The attempt to sell the artwork comes against the background of the SRCs’ passing of a “Doomsday” austerity budget for the SDP. The $2.4 billion budget falls $300 million short of the school system’s minimum operating needs. The shortfall has required the layoffs of more than 3,000 faculty members, including teachers, as well as the elimination of sports and arts programs.

Although the SRC ultimately decided to hold off on selling the art during a board hearing held in October, its attitude toward the artwork itself was callous. “It just doesn’t feel right to do this,” said SRC council member Joseph Dworetzky, referring to the outrage it would provoke among the population. Likewise, Dworetzky emphasized that the money the works would fetch on the market would “not… solve our problem.”

The differential in price quotes from 2004 to today caused Erin Davis, an officer from the district’s financial division, to remark that she does not “know art, I don’t sell art,” and the task of auctioning the most valuable pieces from the collection was simply a “project to manage.”

Supporters of keeping the artwork in the public domain spoke at the proceeding:

“This collection has historical richness,” said Marilyn Krupnick, a former teacher at Wilson, to Philly.com, also remarking that the removal of the artwork had “ripped out the cultural heart of the school district.”

“What a teaching tool,” she added, saying that though in her time teaching at Wilson she had encountered many “tough kids... not one child had ever touched the artwork” or “destroyed anything.” Of the disappearance of some of the art from storage, she remarked, “nothing surprises me anymore… I want to know who the culprit or culprits are. This is disheartening.”

In contrast to the teachers, parents and students who rightly view their access to the artwork as a matter of the right to culture, there are no such considerations within the city’s ruling strata. As the previous price quote taken in 2004 shows, the intention to sell the artwork has long been on the agenda, and will be placed on it once again should the opportunity present itself.

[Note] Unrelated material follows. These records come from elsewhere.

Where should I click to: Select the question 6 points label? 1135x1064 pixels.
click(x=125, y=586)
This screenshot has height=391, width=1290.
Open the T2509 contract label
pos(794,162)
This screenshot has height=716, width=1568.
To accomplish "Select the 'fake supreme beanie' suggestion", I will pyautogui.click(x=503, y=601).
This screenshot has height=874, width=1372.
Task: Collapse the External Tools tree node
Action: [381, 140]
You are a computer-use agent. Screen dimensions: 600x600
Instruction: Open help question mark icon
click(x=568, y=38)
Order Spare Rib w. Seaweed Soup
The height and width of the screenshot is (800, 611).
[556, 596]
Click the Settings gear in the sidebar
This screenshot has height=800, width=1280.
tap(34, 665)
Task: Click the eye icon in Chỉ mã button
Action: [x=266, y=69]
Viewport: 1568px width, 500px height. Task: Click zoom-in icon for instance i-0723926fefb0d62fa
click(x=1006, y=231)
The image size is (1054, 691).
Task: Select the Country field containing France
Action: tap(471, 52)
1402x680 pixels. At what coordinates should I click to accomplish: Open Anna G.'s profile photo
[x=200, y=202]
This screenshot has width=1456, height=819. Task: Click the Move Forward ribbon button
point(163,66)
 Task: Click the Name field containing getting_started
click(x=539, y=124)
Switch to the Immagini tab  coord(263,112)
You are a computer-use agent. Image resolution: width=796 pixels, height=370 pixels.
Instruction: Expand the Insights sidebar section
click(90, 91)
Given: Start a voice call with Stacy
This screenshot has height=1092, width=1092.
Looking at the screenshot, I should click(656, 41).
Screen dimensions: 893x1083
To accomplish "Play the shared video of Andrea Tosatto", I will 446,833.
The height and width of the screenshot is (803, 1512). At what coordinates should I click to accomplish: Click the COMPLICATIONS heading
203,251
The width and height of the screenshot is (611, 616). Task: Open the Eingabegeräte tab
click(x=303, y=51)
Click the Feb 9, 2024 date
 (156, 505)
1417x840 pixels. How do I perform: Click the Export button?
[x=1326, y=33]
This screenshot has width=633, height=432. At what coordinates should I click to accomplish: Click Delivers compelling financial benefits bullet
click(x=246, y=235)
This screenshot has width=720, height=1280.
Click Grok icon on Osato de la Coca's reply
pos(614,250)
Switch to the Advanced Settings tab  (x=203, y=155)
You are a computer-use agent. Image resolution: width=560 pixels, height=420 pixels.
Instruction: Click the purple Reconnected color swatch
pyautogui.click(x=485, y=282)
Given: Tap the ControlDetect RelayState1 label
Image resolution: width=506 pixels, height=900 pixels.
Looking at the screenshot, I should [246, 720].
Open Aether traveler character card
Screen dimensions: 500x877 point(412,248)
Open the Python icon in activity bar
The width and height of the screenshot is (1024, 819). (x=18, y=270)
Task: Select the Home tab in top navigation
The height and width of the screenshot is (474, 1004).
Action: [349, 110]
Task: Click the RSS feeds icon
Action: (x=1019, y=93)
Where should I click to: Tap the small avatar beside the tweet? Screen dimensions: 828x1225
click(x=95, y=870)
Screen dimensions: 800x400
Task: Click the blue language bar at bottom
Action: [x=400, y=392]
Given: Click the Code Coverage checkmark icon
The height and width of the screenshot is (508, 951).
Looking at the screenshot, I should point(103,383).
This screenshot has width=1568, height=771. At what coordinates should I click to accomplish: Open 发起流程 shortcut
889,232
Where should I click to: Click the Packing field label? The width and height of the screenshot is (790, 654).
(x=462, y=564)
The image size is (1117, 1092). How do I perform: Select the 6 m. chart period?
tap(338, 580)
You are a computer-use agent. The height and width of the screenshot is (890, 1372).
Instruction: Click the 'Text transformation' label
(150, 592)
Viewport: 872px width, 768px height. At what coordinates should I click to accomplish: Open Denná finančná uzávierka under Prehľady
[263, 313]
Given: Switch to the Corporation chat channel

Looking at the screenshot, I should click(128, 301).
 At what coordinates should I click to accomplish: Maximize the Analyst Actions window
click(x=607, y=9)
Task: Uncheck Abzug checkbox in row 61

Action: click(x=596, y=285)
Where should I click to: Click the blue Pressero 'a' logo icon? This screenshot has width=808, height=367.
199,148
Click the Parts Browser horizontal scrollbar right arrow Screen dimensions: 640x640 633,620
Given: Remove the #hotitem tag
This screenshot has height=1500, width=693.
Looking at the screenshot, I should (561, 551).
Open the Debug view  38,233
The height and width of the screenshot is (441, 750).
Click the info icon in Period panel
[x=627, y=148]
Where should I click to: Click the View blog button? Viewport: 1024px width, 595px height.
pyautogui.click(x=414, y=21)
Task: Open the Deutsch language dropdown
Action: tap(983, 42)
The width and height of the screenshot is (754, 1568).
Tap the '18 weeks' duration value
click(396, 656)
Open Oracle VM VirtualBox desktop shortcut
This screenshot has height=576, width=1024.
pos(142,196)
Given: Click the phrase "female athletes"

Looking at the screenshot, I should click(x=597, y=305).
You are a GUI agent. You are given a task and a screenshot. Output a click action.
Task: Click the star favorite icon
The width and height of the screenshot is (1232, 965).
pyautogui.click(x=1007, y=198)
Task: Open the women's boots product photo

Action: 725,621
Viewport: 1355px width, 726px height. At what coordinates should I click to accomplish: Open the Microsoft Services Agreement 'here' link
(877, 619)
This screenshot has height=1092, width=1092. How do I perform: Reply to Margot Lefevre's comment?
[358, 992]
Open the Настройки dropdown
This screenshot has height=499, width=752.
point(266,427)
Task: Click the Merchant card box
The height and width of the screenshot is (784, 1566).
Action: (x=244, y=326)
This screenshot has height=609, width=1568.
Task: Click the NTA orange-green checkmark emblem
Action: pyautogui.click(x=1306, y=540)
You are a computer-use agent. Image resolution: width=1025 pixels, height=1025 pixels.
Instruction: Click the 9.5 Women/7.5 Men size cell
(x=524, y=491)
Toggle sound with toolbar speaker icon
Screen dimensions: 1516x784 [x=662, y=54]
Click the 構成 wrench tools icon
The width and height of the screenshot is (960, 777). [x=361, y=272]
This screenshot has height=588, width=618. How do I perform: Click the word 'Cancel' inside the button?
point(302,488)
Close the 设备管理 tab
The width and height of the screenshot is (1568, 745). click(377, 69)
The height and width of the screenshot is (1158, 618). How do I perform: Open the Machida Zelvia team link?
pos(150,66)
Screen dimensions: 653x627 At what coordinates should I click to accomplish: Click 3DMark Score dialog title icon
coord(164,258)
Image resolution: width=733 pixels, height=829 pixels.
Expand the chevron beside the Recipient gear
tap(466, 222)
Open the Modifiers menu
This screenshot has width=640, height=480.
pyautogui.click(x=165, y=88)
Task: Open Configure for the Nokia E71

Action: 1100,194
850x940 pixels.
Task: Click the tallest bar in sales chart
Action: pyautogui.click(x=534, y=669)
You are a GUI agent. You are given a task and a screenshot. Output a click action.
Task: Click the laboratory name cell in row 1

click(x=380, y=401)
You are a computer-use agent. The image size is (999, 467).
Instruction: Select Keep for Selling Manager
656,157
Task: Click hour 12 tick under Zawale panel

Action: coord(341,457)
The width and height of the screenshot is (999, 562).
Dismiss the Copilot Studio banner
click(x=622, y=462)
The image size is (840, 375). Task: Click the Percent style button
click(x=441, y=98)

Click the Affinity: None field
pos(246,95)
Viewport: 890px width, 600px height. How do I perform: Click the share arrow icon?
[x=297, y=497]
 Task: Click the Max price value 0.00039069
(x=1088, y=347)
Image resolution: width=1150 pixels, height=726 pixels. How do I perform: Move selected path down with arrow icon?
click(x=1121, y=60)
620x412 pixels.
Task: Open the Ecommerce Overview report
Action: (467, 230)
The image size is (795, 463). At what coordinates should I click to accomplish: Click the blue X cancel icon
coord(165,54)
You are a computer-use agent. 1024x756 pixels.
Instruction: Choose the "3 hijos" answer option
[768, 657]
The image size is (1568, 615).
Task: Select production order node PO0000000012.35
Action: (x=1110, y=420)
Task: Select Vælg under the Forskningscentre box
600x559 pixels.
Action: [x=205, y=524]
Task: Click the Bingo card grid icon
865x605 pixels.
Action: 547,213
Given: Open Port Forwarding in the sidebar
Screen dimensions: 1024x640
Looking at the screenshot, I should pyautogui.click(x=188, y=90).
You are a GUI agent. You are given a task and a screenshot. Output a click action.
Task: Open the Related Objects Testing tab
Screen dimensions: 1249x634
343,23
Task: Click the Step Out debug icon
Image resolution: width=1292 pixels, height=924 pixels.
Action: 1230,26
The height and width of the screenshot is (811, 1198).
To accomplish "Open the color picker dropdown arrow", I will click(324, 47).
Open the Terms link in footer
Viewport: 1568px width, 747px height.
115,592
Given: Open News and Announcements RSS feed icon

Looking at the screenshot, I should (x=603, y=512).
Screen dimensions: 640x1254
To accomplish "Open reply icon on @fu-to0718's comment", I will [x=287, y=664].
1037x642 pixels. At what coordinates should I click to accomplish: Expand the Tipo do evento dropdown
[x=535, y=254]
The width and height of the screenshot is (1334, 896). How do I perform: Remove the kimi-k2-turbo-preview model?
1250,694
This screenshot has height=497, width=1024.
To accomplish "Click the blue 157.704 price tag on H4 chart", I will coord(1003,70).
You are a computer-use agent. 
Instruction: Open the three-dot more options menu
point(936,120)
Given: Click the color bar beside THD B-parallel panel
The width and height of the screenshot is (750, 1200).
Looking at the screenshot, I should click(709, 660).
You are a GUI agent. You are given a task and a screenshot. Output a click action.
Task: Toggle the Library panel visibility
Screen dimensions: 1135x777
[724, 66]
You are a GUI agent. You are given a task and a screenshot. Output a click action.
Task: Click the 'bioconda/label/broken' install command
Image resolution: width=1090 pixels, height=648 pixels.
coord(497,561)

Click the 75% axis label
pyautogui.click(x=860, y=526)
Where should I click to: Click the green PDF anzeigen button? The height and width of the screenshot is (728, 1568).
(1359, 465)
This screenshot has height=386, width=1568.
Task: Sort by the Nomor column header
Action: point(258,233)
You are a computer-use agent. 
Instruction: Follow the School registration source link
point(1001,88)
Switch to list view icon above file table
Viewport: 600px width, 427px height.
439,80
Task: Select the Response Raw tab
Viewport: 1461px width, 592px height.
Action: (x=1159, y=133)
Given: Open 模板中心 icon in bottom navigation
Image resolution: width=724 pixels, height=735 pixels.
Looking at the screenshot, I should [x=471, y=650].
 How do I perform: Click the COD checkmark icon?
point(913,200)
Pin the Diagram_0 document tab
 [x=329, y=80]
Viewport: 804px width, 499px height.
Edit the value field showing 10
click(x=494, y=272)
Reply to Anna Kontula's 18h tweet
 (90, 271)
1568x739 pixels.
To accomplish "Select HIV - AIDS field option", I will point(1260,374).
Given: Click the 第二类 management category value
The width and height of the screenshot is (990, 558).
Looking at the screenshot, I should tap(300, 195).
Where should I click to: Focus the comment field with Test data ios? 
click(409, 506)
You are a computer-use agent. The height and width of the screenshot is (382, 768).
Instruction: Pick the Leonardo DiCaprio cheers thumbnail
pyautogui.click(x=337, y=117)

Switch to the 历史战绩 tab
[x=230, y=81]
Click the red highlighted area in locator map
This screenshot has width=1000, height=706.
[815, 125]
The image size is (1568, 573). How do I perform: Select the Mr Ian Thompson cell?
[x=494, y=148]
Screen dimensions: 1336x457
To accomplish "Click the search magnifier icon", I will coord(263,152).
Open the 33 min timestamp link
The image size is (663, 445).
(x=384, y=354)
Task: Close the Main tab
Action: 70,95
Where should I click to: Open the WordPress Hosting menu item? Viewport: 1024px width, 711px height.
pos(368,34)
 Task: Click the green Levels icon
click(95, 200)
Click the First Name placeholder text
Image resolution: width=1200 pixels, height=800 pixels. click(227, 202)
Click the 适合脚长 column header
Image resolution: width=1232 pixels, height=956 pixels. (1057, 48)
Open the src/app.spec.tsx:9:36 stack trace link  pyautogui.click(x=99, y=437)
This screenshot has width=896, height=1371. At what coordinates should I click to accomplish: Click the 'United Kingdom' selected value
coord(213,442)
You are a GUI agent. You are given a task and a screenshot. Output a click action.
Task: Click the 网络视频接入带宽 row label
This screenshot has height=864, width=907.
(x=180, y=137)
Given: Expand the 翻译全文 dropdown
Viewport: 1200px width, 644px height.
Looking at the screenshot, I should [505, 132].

The threat to artwork in the Philadelphia School District comes in the context of a broader assault on the working class’s right to culture. In Detroit, which has seen the closure and underfunding of countless schools in its district, unelected Emergency Manager Kevyn Orr has said the sale of thousands of priceless paintings from the Detroit Institute of Arts (DIA), in an effort to pay off the city’s financial creditors, is on the agenda.